Slacktime. Wie Robert bereits am 5. März berichtet hat, bietet Mayflower uns Angestellten alle zwei Wochen einen Tag zur freien Gestaltung von Workshops, eigenen Projekten oder Weiterbildungs-Experimenten. Intern nennen wir den Tag Mayday, für meinen aktuellen Projektkunden ist das unser „Sonntag“ (weil wir da nicht für ihn tätig sind). Einer der letzten solchen Tage stand unter dem Zeichen des Robot Framework.
Das Projekt liegt irgendwo zwischen Weiterbildung und praktisch anwendbarem Tool für die tägliche Projektarbeit. Die Tätigkeiten beim Kunden erfordern es, immer wieder nach Änderungen der Software auf einer Webseite ähnliche Schritte auszuführen. Da man die Seiten dann natürlich irgendwann auswendig kennt und sich eher über die träge, unterpowerte Developmentumgebung ärgert, liegt Automatisierung ja nahe. In der Vergangenheit hatte ich gute Erfahrungen mit Selenium IDE gemacht, das ist mittlerweile aber nicht nur angestaubt, unportabel und schlecht zu warten, es wird auch zunehmend schwieriger, das im Browser überhaupt zu integrieren. Was liegt näher, als sich nochmal intensiv mit dem Nachfolger Selenium 2 zu befassen?
Selenium 2 unterscheidet sich von der IDE durch ein Client-Server-Setup, das zwar Flexibilität mit sich bringt, vor allem in der Erschließung einer größeren Menge Browser, dadurch jedoch andererseits einiges schwieriger aufzusetzen ist. Darüber hinaus entfällt die einfache Standard-Programmierung in JavaScript. Daher lohnt ein Blick auf fertige Komplettlösungen — darunter das Robot Framework, da hier neben den Vorteilen von Selenium auch eine eigene Beschreibungssprache, inklusive komfortabler IDE (beides Python-basiert) geboten wird.

=-=-=-=-=

▶ _Aufgabe_
Schreib den Text über den freien Projekttag mit dem Robot Framework weiter, direkt nach seinem letzten Satz.

▶ _Ausgelesene Zeilen_
=-=-=-=-=

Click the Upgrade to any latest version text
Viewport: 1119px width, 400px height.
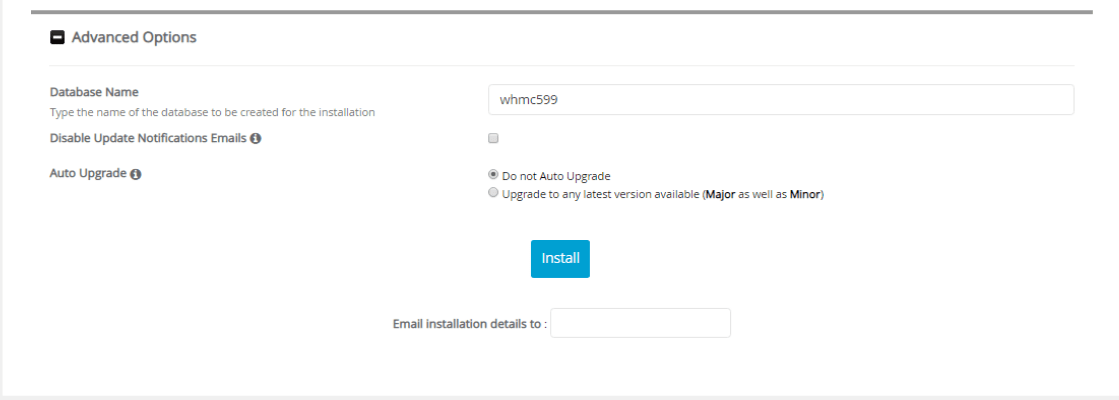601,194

=-=-=-=-=

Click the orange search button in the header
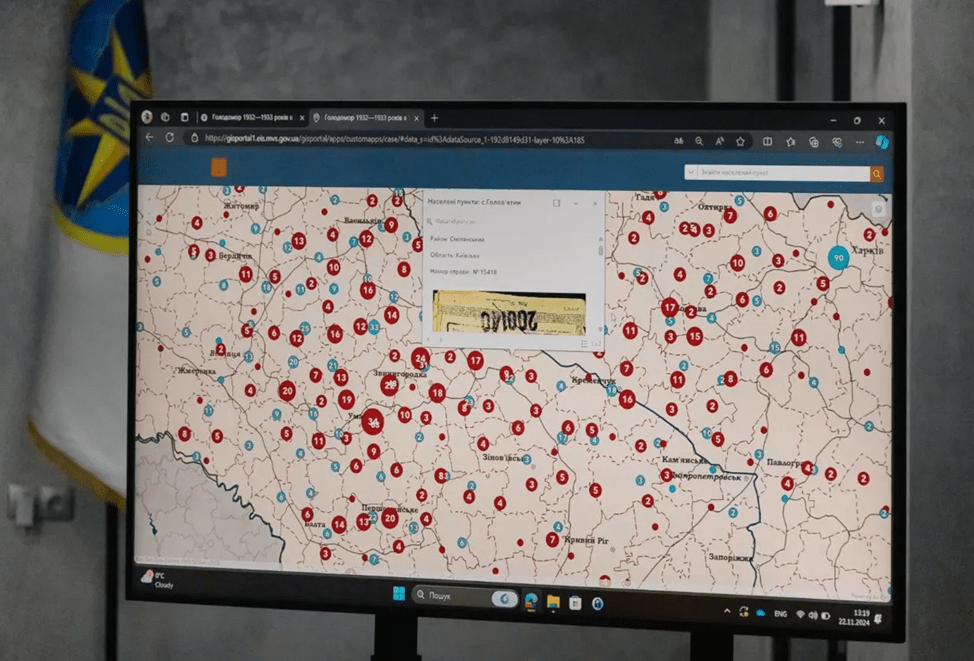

=-=-=-=-=

▶ _Antwort_
Installation
Die Installation lässt sich auf einem Linux-System im Prinzip in zwei Zeilen erledigen:
$ sudo apt-get install python python-pip python-wxgtk2.8 firefox $ sudo pip install selenium robotframework robotframework-ride robotframework-selenium2library
Um allerdings das Basis-Betriebssystem auf der Grundlage von Ubuntu nicht durch zu viele Pakete aufzublasen, die von der Python-eigenen Paketverwaltung pip zur Verfügung gestellt werden, liegt es nahe, die Installation auf einer eigenen virtuellen Maschine vorzunehmen. Auf GitHub ist recht einfach eine Maschine zu finden, die sich gut an eigene Zwecke anpassen lässt, was in https://github.com/mayflower/vagrant-robot-framework resultiert. Das Provisioning ist ein wenig rustikal, so richtig unbeaufsichtigt läuft es auch noch nicht, aber es erfüllt schon mal seinen Zweck als Container für die Software.
Schnellstart für Eilige
- Projektordner anlegen
- vagrant ssh auf die virtuelle Maschine (X11-Weiterleitung ist voreingestellt)
- In Projektordner wechseln
- RIDE starten:
$ ride.py . - In RIDE „New Test Suite“ anlegen
- Bei der Suite unter Imports eine Library mit Name=“Selenium2Library“ eingeben, Args, Alias und Comment bleiben leer
- In der Suite einen „Test Case“ anlegen
- Im Test Case als erstes Keyword „Open Browser“ eingeben, als Parameter in die beiden folgenden Felder z.B. „http://google.de“ und „Firefox“ schreiben
- Tools->Run (F8) wählen. Es öffnet sich der Browser
In etwas länger: Die IDE lässt sich wie beschrieben starten. Grundsätzlich unterstützt sie verschiedene Bibliotheken für Tests, aber das eigentliche Ziel ist es, Selenium 2 auszuprobieren. Da diese Libary intern ist, muss auch kein Pfad oder ähnliches angegeben werden. Je nach Bedarf können beliebige weitere Bibliotheken hinzugefügt werden. Im Portfolio sind hier etwa eine für den Aufbau von Verbindungen über SSH, eine dedizierte HTML-Validierungsbibliothek oder auch das obligatorische „Eval“ für beliebige Systemaufrufe.
Darüber hinaus gliedern sich die Test Suites im Robot Framework in Settings (wie verwendete Bibliotheken), Variablen (globale Parameter), Test Cases (einzelne Tests, die unabhängig oder nacheinander getestet werden) und Keywords (Subroutinen für wiederkehrende Tasks).
Auch dort vorhandenen Test Cases sind vergleichbar mit Selenium IDE. Was jedoch besser funktioniert, ist wiederkehrende Tasks in sogenannte Keywords auszugliedern. So kann der Teil einer Webseite, für den ein Nutzer-Login nötig ist, getestet werden, ohne dass die Anmeldung in jeden Test zu kopieren ist. Die Keywords verhalten sich vielmehr wie ein Bestandteil einer eigenen Bibliothek, und können auch parametrisiert werden. Für mehr Performance und Flexibilität können auch Keywords direkt in Python umgesetzt werden, entsprechende Kenntnisse vorausgesetzt.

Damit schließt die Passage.